(Your tasks)
A. Return the part of the road charging passage between "The Office for" and "generated from motoring.", inclusive, copied word for word.
B. Answer these questions using the road charging passage:
(i) What shortfall in motoring taxes does the Office for Budget Responsibility expect the UK Treasury to face within a decade?
(ii) By roughly what percentage does the IFS forecast fuel duty would have to rise if no change occurs?
(iii) Under the proposed road charging system, would charges be higher or lower for people in the countryside?

(Passage to read)
------

The Office for Budget Responsibility has said that the UK Treasury will face a shortfall of £13bn in motoring taxes within a decade. Although car usage continues to rise putting increasing pressure on the road infrastructure, the greener and more fuel efficient cars being produced are driving down the tax revenues generated from motoring.
A report by the IFS has put forward the case for replacing the existing system of taxes on cars and fuel by a new road charging system. If no such change occurs, the IFS has forecast that with more electric cars and hence lower revenues raised from fuel and vehicle excise duties, the shortfall facing the Treasury would require an increase in fuel duty of some 50%. Instead of this, the solution could be to charge individuals for every mile of road they use, with the ‘price’ varying depending on the degree of congestion. For example, at peak times the price would be higher, where as for those in the countryside where roads are traditionally much quieter, charges would be lower. The IFS said:
‘Such a move would generate substantial economic efficiency gains from reduced congestion, reduce the tax levied on the majority of miles driven, leave many (particularly rural) motorists better off, and provide a stable long-term footing for motoring taxes without necessarily raising net additional revenue from drivers.’
Government policy across the world has been increasingly focused on climate change, with targets for emissions reductions being somewhat ambitious. However, many car manufactures who were told to reduce emissions significantly are on the way to meeting these targets and this success is a key factor contributing towards this new road ‘crisis’ that could soon be facing the government. The following articles consider the possibility of a road charging scheme.

------

(Source records)
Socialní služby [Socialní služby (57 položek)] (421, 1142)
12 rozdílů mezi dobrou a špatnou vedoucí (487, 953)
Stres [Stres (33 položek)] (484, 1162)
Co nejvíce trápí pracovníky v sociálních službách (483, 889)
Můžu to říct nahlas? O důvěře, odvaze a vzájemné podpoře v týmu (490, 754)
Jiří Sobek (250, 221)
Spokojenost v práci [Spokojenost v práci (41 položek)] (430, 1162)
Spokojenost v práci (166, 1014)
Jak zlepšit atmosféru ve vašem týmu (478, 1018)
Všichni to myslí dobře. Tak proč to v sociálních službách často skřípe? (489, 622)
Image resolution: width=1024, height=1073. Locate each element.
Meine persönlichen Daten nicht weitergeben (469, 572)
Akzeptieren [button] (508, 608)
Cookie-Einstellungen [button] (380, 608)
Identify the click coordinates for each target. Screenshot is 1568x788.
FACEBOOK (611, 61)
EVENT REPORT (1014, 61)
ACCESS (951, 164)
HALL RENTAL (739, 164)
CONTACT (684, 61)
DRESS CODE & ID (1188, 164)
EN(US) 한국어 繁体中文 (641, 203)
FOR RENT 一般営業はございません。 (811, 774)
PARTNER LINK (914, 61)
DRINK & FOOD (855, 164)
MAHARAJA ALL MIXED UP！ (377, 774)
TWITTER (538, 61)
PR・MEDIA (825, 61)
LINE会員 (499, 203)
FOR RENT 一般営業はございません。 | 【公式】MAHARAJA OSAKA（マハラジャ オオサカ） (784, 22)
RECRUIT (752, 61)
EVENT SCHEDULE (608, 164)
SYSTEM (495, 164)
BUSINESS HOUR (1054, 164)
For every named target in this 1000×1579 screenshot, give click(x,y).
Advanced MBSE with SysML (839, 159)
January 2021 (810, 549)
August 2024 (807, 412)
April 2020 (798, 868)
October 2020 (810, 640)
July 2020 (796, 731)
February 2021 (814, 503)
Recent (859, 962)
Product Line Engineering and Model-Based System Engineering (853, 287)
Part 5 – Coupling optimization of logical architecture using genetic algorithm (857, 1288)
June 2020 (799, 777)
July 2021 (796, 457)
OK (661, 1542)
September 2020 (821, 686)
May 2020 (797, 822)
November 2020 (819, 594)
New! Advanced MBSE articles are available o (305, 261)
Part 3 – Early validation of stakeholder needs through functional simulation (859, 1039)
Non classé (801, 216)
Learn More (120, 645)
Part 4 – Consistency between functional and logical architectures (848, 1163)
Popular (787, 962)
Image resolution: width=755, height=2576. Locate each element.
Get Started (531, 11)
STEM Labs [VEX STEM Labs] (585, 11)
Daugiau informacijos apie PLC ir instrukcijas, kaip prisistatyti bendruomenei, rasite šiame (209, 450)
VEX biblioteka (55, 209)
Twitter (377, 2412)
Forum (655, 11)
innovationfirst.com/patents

------

(Expected outputs)
A.
The Office for Budget Responsibility has said that the UK Treasury will face a shortfall of £13bn in motoring taxes within a decade. Although car usage continues to rise putting increasing pressure on the road infrastructure, the greener and more fuel efficient cars being produced are driving down the tax revenues generated from motoring.

B.
(i) £13bn
(ii) Some 50%
(iii) Lower